---- SOURCE DATA

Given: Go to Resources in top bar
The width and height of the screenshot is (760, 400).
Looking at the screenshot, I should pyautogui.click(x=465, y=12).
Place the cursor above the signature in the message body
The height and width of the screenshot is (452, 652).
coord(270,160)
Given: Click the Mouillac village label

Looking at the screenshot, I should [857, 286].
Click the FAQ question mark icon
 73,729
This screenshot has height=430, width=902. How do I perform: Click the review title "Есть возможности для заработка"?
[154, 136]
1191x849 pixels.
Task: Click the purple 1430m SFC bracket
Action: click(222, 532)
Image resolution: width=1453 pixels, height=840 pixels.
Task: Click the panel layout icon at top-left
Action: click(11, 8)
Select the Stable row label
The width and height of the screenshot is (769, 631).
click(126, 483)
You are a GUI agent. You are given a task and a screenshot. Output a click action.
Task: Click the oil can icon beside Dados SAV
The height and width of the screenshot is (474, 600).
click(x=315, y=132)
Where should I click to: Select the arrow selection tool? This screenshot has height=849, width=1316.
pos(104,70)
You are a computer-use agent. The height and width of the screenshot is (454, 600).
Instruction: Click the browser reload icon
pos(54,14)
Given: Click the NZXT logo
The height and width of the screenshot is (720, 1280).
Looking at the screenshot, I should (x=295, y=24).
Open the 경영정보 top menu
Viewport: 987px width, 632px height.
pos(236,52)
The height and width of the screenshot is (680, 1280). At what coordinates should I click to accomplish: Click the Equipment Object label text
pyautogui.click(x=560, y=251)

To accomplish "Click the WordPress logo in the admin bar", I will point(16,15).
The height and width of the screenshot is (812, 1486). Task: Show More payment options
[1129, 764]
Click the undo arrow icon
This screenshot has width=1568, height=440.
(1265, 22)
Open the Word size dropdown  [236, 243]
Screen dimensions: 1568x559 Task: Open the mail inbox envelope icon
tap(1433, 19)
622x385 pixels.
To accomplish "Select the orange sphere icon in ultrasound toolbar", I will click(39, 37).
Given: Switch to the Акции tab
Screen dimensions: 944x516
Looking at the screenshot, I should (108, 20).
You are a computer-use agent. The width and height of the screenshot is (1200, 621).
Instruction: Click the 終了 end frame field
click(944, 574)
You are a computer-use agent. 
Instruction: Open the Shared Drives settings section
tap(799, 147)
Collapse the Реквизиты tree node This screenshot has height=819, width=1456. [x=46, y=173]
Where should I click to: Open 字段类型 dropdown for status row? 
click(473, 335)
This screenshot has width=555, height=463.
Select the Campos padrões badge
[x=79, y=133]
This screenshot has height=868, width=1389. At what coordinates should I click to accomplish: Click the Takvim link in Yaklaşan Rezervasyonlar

--------

__TASK BRIEF__
List all lines from the entries that include the word "computer".

__THE ANSWER__
You are a computer-use agent. The height and width of the screenshot is (454, 600).
You are a computer-use agent. The width and height of the screenshot is (1200, 621).
You are a computer-use agent. 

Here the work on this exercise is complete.